● **DESCRIPTION OF THE TASK**:
Reproduce each entry exactly.

[Stored records]
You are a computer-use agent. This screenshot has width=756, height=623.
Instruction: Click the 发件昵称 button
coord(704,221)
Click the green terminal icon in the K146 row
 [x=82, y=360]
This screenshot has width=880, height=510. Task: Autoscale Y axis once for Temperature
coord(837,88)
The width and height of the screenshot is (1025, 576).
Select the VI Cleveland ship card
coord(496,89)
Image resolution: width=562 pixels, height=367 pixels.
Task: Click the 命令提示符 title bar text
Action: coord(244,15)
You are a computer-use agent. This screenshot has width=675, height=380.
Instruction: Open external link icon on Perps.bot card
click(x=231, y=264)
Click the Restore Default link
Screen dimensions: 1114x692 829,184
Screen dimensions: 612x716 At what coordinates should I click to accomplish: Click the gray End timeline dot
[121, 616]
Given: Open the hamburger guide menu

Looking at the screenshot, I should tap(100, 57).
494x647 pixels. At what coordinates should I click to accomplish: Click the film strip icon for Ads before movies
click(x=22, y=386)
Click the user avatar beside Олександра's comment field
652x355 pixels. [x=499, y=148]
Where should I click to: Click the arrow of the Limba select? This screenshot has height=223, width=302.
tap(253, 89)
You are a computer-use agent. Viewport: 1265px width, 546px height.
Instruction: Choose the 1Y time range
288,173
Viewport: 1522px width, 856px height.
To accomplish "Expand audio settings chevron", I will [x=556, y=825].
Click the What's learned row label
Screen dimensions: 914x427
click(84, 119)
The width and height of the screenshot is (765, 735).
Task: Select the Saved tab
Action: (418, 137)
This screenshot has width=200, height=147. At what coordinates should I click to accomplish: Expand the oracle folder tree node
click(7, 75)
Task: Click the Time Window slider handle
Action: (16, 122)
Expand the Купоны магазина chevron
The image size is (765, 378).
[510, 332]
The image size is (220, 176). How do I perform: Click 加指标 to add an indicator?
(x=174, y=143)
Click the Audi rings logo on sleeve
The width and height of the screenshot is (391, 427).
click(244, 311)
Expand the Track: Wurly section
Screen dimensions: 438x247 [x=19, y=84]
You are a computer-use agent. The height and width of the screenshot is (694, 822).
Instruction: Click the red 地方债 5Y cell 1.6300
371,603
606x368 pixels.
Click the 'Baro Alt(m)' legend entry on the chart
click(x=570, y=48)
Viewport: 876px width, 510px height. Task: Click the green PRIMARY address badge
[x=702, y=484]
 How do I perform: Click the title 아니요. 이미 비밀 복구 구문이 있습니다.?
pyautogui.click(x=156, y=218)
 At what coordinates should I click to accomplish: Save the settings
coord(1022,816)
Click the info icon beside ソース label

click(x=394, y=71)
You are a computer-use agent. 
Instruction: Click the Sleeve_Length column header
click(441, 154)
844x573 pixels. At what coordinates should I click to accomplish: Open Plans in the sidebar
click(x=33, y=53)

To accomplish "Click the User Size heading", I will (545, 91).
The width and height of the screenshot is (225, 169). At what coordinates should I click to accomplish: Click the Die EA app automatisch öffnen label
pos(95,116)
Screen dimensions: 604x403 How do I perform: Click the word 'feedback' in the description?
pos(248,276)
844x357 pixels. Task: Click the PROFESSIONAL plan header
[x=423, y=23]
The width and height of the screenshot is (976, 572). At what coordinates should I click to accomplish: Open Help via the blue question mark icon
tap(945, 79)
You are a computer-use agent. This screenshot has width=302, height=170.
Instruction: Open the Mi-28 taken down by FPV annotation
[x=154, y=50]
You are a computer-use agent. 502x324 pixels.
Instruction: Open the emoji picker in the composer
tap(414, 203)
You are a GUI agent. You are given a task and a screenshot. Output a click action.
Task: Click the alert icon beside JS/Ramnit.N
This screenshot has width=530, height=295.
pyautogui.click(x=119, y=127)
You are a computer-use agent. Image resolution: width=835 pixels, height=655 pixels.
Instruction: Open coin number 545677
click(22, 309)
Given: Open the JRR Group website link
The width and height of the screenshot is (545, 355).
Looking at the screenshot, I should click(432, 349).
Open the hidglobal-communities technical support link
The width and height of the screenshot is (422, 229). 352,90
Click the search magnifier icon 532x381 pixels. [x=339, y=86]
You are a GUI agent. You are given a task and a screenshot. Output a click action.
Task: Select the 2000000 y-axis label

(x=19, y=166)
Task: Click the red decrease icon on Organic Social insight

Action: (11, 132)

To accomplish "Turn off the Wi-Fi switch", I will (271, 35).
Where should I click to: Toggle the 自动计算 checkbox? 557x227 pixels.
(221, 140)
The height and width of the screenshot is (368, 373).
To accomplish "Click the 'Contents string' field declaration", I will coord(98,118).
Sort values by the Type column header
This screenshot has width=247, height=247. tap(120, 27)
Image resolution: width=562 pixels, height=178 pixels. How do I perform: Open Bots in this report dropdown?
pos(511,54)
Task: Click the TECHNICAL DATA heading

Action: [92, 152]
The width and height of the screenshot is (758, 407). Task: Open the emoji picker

● **ANSWER FOR THE TASK**:
You are a computer-use agent. This screenshot has width=756, height=623.
Instruction: Click the 发件昵称 button
coord(704,221)
Click the green terminal icon in the K146 row
 [x=82, y=360]
This screenshot has width=880, height=510. Task: Autoscale Y axis once for Temperature
coord(837,88)
The width and height of the screenshot is (1025, 576).
Select the VI Cleveland ship card
coord(496,89)
Image resolution: width=562 pixels, height=367 pixels.
Task: Click the 命令提示符 title bar text
Action: coord(244,15)
You are a computer-use agent. This screenshot has width=675, height=380.
Instruction: Open external link icon on Perps.bot card
click(x=231, y=264)
Click the Restore Default link
Screen dimensions: 1114x692 829,184
Screen dimensions: 612x716 At what coordinates should I click to accomplish: Click the gray End timeline dot
[121, 616]
Given: Open the hamburger guide menu

Looking at the screenshot, I should tap(100, 57).
494x647 pixels. At what coordinates should I click to accomplish: Click the film strip icon for Ads before movies
click(x=22, y=386)
Click the user avatar beside Олександра's comment field
652x355 pixels. [x=499, y=148]
Where should I click to: Click the arrow of the Limba select? This screenshot has height=223, width=302.
tap(253, 89)
You are a computer-use agent. Viewport: 1265px width, 546px height.
Instruction: Choose the 1Y time range
288,173
Viewport: 1522px width, 856px height.
To accomplish "Expand audio settings chevron", I will [x=556, y=825].
Click the What's learned row label
Screen dimensions: 914x427
click(84, 119)
The width and height of the screenshot is (765, 735).
Task: Select the Saved tab
Action: (418, 137)
This screenshot has width=200, height=147. At what coordinates should I click to accomplish: Expand the oracle folder tree node
click(7, 75)
Task: Click the Time Window slider handle
Action: (16, 122)
Expand the Купоны магазина chevron
The image size is (765, 378).
[510, 332]
The image size is (220, 176). How do I perform: Click 加指标 to add an indicator?
(x=174, y=143)
Click the Audi rings logo on sleeve
The width and height of the screenshot is (391, 427).
click(244, 311)
Expand the Track: Wurly section
Screen dimensions: 438x247 [x=19, y=84]
You are a computer-use agent. The height and width of the screenshot is (694, 822).
Instruction: Click the red 地方债 5Y cell 1.6300
371,603
606x368 pixels.
Click the 'Baro Alt(m)' legend entry on the chart
click(x=570, y=48)
Viewport: 876px width, 510px height. Task: Click the green PRIMARY address badge
[x=702, y=484]
 How do I perform: Click the title 아니요. 이미 비밀 복구 구문이 있습니다.?
pyautogui.click(x=156, y=218)
 At what coordinates should I click to accomplish: Save the settings
coord(1022,816)
Click the info icon beside ソース label

click(x=394, y=71)
You are a computer-use agent. 
Instruction: Click the Sleeve_Length column header
click(441, 154)
844x573 pixels. At what coordinates should I click to accomplish: Open Plans in the sidebar
click(x=33, y=53)

To accomplish "Click the User Size heading", I will (545, 91).
The width and height of the screenshot is (225, 169). At what coordinates should I click to accomplish: Click the Die EA app automatisch öffnen label
pos(95,116)
Screen dimensions: 604x403 How do I perform: Click the word 'feedback' in the description?
pos(248,276)
844x357 pixels. Task: Click the PROFESSIONAL plan header
[x=423, y=23]
The width and height of the screenshot is (976, 572). At what coordinates should I click to accomplish: Open Help via the blue question mark icon
tap(945, 79)
You are a computer-use agent. This screenshot has width=302, height=170.
Instruction: Open the Mi-28 taken down by FPV annotation
[x=154, y=50]
You are a computer-use agent. 502x324 pixels.
Instruction: Open the emoji picker in the composer
tap(414, 203)
You are a GUI agent. You are given a task and a screenshot. Output a click action.
Task: Click the alert icon beside JS/Ramnit.N
This screenshot has width=530, height=295.
pyautogui.click(x=119, y=127)
You are a computer-use agent. Image resolution: width=835 pixels, height=655 pixels.
Instruction: Open coin number 545677
click(22, 309)
Given: Open the JRR Group website link
The width and height of the screenshot is (545, 355).
Looking at the screenshot, I should click(432, 349).
Open the hidglobal-communities technical support link
The width and height of the screenshot is (422, 229). 352,90
Click the search magnifier icon 532x381 pixels. [x=339, y=86]
You are a GUI agent. You are given a task and a screenshot. Output a click action.
Task: Select the 2000000 y-axis label

(x=19, y=166)
Task: Click the red decrease icon on Organic Social insight

Action: (11, 132)

To accomplish "Turn off the Wi-Fi switch", I will (271, 35).
Where should I click to: Toggle the 自动计算 checkbox? 557x227 pixels.
(221, 140)
The height and width of the screenshot is (368, 373).
To accomplish "Click the 'Contents string' field declaration", I will coord(98,118).
Sort values by the Type column header
This screenshot has width=247, height=247. tap(120, 27)
Image resolution: width=562 pixels, height=178 pixels. How do I perform: Open Bots in this report dropdown?
pos(511,54)
Task: Click the TECHNICAL DATA heading

Action: [92, 152]
The width and height of the screenshot is (758, 407). Task: Open the emoji picker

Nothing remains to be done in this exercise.